(Extracted data entries)
Content starts

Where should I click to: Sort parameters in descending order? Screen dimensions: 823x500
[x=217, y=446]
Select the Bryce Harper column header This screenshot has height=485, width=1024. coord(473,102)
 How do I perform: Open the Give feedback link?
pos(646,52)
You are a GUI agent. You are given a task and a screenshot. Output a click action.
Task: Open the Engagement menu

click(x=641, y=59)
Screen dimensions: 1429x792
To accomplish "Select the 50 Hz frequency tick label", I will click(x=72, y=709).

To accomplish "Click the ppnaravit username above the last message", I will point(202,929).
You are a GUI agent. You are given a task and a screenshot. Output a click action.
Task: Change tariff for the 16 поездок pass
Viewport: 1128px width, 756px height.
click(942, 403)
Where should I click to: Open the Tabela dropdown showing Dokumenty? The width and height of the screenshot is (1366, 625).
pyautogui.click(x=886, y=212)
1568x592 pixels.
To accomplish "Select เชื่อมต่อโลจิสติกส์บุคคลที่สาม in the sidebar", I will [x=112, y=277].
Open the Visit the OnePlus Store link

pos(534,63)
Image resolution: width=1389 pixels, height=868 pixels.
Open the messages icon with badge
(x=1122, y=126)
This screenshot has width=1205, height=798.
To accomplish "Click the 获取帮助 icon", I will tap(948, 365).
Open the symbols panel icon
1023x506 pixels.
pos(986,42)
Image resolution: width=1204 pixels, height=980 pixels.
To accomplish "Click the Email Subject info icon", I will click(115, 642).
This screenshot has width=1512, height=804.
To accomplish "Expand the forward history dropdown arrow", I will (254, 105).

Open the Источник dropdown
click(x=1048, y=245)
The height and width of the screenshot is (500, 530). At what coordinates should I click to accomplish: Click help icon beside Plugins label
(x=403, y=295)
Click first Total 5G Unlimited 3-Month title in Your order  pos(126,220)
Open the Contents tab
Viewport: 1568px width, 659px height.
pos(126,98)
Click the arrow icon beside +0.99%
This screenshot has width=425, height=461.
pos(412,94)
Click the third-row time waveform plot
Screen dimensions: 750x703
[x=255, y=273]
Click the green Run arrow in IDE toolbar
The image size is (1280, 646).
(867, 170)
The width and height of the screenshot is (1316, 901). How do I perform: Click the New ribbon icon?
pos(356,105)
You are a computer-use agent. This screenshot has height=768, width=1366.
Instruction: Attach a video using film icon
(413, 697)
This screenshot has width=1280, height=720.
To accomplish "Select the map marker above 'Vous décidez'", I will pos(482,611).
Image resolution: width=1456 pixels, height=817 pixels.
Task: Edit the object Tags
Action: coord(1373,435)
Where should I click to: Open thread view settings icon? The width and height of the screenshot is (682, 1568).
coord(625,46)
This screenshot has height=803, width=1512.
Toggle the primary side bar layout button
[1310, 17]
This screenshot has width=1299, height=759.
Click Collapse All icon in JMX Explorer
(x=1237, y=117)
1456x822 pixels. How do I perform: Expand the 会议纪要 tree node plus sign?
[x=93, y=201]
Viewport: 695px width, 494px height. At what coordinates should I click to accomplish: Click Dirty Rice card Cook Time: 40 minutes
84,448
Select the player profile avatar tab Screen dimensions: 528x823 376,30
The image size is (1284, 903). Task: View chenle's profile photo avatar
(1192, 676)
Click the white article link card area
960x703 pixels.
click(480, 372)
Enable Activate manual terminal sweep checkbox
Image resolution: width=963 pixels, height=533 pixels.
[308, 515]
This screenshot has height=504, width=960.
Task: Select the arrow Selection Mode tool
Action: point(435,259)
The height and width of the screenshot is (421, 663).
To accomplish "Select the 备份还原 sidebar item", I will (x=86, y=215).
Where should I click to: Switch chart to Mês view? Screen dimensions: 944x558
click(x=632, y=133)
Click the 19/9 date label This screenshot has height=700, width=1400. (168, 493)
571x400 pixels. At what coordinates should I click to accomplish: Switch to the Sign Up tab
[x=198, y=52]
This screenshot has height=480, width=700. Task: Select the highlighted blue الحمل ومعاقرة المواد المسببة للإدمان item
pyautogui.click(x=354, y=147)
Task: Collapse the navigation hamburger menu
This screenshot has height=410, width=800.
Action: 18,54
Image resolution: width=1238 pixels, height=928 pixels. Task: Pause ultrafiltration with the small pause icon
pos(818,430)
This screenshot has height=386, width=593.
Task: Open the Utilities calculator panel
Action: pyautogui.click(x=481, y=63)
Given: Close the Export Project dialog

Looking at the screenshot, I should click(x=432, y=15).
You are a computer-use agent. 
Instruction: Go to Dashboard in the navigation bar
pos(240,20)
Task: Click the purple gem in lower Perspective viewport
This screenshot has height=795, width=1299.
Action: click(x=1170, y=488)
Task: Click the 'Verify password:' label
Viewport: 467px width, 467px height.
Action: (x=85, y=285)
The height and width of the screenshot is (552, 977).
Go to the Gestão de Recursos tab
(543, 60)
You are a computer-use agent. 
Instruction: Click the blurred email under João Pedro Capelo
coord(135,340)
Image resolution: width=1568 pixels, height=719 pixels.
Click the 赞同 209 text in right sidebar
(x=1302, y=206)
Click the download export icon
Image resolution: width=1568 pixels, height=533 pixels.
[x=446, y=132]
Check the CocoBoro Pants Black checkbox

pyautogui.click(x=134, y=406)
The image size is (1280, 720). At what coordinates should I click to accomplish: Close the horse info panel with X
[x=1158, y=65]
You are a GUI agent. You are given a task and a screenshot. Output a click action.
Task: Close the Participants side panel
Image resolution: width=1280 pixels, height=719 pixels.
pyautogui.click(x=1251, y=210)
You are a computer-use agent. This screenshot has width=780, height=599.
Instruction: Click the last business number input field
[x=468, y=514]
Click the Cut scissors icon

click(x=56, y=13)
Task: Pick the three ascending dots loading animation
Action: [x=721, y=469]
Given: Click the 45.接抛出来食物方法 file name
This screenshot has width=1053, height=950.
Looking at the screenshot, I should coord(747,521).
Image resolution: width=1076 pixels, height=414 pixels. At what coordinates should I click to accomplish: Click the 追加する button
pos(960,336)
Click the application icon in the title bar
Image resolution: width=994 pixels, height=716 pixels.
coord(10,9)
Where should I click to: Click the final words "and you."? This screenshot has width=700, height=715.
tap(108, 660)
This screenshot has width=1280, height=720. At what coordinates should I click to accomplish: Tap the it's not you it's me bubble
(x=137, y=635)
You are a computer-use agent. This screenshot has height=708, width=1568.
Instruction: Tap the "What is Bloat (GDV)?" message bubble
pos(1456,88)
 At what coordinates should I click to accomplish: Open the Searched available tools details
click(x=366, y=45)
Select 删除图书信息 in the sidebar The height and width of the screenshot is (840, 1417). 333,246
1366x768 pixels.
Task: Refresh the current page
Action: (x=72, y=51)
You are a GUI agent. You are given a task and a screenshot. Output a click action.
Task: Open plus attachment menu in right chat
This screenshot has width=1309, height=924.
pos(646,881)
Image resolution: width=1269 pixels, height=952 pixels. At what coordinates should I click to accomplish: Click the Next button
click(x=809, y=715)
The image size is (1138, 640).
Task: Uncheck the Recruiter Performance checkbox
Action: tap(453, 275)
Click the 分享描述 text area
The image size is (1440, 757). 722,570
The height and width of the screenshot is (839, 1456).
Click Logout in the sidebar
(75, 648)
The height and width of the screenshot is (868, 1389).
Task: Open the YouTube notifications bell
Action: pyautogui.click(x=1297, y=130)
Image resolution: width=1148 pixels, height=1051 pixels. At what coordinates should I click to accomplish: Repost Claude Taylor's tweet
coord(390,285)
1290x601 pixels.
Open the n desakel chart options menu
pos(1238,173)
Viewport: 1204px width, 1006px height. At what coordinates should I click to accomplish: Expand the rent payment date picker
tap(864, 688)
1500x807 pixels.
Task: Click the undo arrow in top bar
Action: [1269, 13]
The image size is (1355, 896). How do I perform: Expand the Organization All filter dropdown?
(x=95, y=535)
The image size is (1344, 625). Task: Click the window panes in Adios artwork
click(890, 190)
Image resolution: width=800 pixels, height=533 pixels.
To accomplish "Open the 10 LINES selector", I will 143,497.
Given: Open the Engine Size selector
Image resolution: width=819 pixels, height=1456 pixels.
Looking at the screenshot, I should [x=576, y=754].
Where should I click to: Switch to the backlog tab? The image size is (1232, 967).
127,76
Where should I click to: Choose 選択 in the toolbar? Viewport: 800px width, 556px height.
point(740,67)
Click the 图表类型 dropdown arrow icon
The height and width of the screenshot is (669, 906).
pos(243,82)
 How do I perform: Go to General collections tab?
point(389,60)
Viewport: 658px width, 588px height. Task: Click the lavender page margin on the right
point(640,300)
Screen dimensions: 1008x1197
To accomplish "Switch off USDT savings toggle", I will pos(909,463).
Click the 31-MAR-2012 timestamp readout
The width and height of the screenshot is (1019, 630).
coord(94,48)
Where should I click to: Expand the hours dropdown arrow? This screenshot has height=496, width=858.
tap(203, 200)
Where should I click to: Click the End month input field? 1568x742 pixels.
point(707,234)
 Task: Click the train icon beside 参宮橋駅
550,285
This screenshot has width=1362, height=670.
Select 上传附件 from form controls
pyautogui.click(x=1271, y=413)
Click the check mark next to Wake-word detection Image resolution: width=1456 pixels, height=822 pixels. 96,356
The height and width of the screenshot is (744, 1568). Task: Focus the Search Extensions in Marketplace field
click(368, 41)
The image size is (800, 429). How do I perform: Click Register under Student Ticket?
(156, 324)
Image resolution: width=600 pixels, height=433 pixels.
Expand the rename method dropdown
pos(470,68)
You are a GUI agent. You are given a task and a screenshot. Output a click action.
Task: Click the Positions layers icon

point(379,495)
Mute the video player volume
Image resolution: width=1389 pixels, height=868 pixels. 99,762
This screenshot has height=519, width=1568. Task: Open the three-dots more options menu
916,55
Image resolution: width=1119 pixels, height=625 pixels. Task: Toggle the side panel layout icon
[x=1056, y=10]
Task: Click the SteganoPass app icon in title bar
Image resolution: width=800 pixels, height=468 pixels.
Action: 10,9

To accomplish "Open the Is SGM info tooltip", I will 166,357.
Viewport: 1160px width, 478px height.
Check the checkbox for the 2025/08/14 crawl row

Content ends

▶ _Work required_
Could you write out, unchanged, the line with "Task: Click the SteganoPass" and every line after it in the data above?

▶ _Answer for the task_
Task: Click the SteganoPass app icon in title bar
Image resolution: width=800 pixels, height=468 pixels.
Action: 10,9

To accomplish "Open the Is SGM info tooltip", I will 166,357.
Viewport: 1160px width, 478px height.
Check the checkbox for the 2025/08/14 crawl row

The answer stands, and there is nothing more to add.